Заигралъ вальсъ, и въ бѣшеномъ его вихрѣ неслись пара за парой, обгоняя одна другую, летя и извиваясь между другихъ паръ, иногда сталкиваясь и тотчасъ же съ новою страстностью и порывомъ пускаясь еще шибче, еще стремительнѣе. Изъ всѣхъ танцевъ Глаша любила одинъ вальсъ; бывало на урокахъ у Ракитиныхъ она была неутомима и могла дѣлать столько круговъ, сколько хотѣлъ ея танцоръ, а послѣ него, едва переводя духъ, летѣла она и съ другимъ, и съ третьимъ, и, за неимѣніемъ кавалера, съ какой-нибудь изъ дѣвицъ. Ей было все равно, съ кѣмъ танцовать, лишь бы летѣть, стремиться, не видя ничего, подъ звуки музыки и блескъ свѣчей. Это былъ для нея не вальсъ, а какой-то полетъ, полный чаръ. Теперь она сидѣла одинокая и не замѣченная никѣмъ и глядѣла мрачно на танцующія пары. Вотъ въ первой изъ нихъ вся въ голубой дымкѣ мчится ловко и легко хозяйка, княжна Дубровина, напоминая и лицомъ, и станомъ, и вьющимися волосами, и ореоломъ ихъ на лбу и вискахъ видѣніе, какъ его пишутъ живописцы на своихъ картинахъ. А вотъ Лиза Долинская — цыганка, и сестра ея Лида, холодная и красивая, безжизненная, но улыбающаяся безучастной улыбкой; вотъ меньшая Старицкая, бѣлая, румяная, полная, похожая на голландскую красавицу, а вотъ Соня… Соня Ракитина, вся разгорѣвшаяся, розовая, какъ ея воздушное платье, съ вѣнками розъ на серебряныхъ волосахъ. Она мчится съ Сережей… „Счастливый Сережа“, думаетъ Глаша, „ему можно выбирать своихъ танцорокъ, онъ можетъ танцовать, сколько хочетъ, а я… И зачѣмъ я пріѣхала? Всѣ забыли обо мнѣ… Развѣ это гостепріимно, развѣ это… и зачѣмъ я пріѣхала… въ послѣдній разъ!.. Больше ни за что…“

Но вотъ вальсъ кончился, пары смѣшались, музыка умолкла, и въ залѣ поднялся тотъ говоръ и гулъ, который не позволяетъ оживленію, внесенному танцами, охладѣть, — тотъ гулъ, который предвѣщаетъ успѣхъ и долгую жизнь балу. Захлопалъ въ ладоши красивый, полный гусаръ, и музыка опять заиграла. Къ Глашѣ подошелъ тотъ, котораго она въ глубинѣ души звала уже именемъ Вани.

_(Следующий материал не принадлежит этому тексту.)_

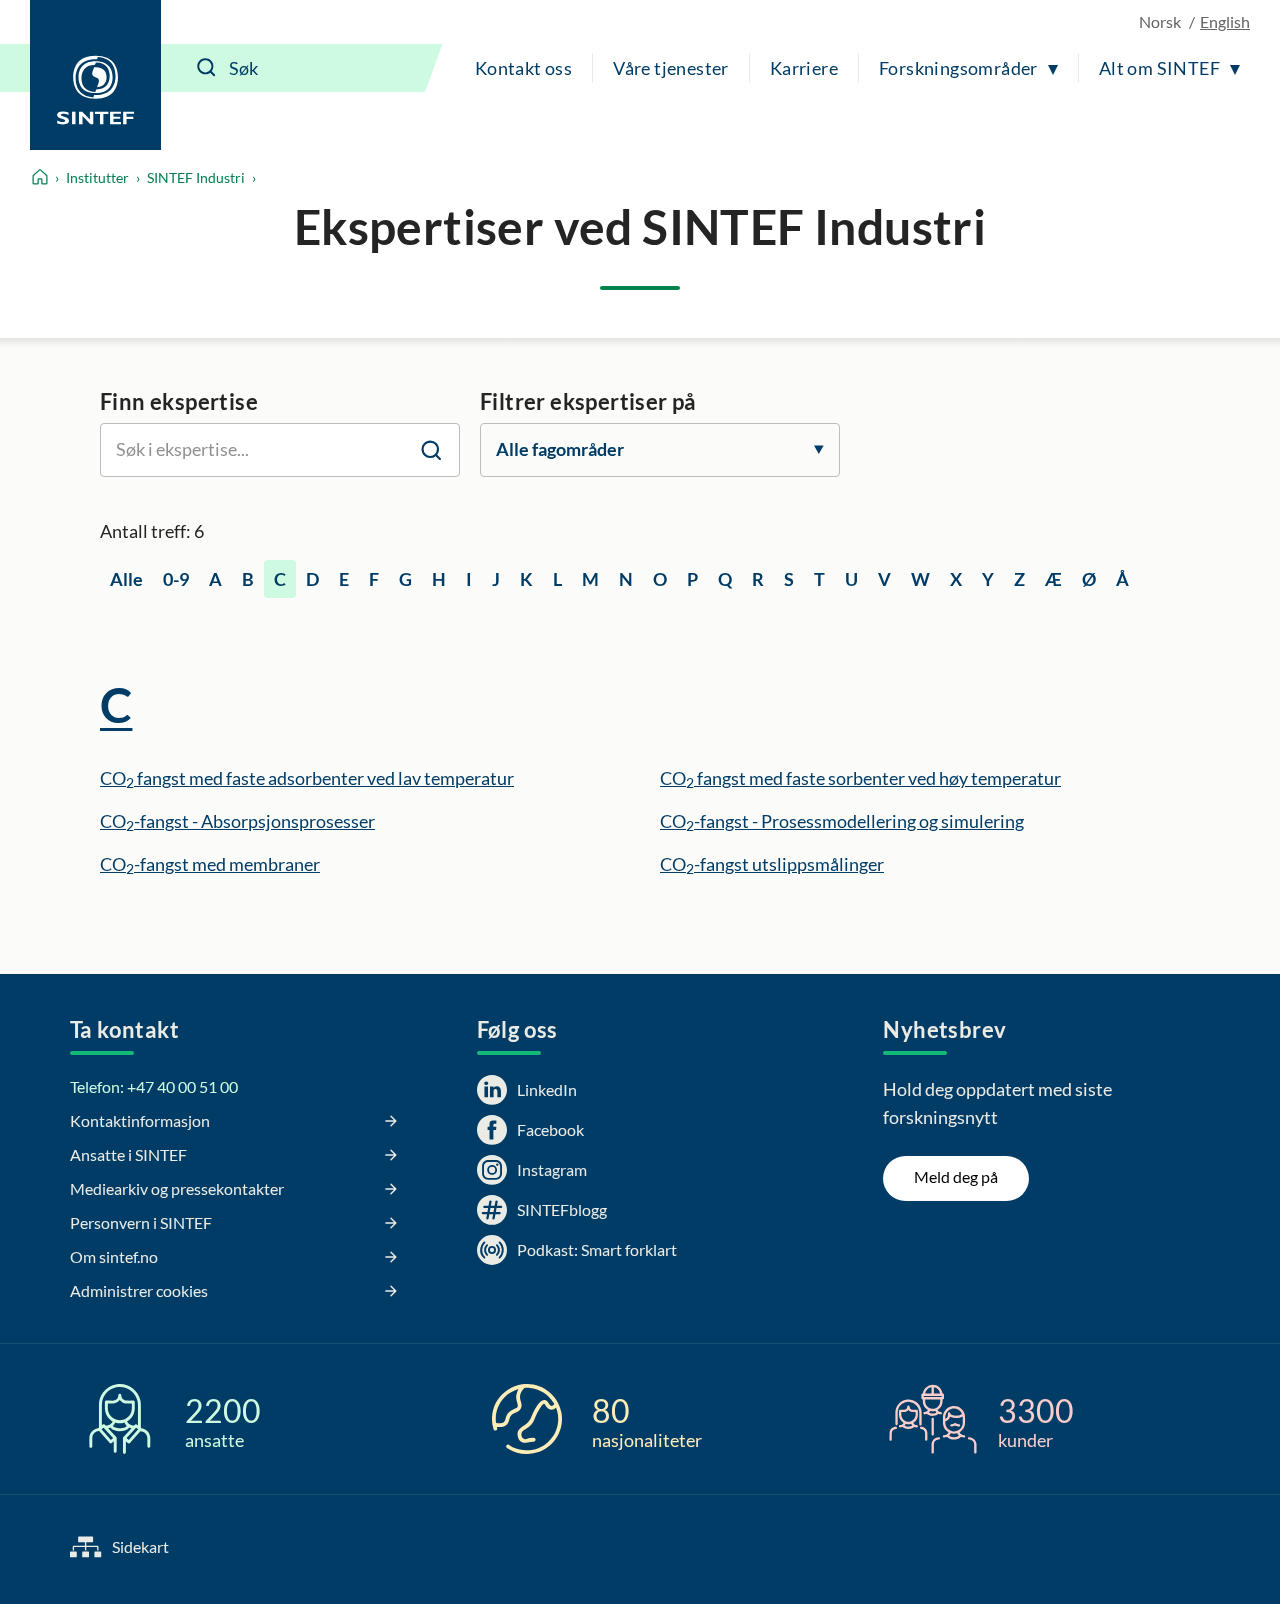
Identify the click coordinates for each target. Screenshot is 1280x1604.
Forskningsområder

Въ этотъ разъ онъ началъ говорить и объяснилъ ей свое молчаніе въ польскомъ.

— Я не смѣлъ, — сказалъ онъ, — не будучи представленъ, заговорить съ вами. Вѣдь я тоже здѣсь никого не знаю. Я жилъ въ губерніи, а потомъ за границей въ продолженіе нѣсколькихъ лѣтъ; только четыре дня тому назадъ я вернулся изъ Италіи.

— Я тоже никого не знаю, — сказала Глаша, — я никуда не выѣзжаю. Это мой первый балъ и, вѣроятно, послѣдній.

— Почему же? Ужели вы не любите танцовать? Я видѣлъ, вы не единаго круга вальса не сдѣлали. Отчего?

— Очень просто, — сказала Глаша рѣзко, — меня никто не звалъ; я очень люблю вальсъ.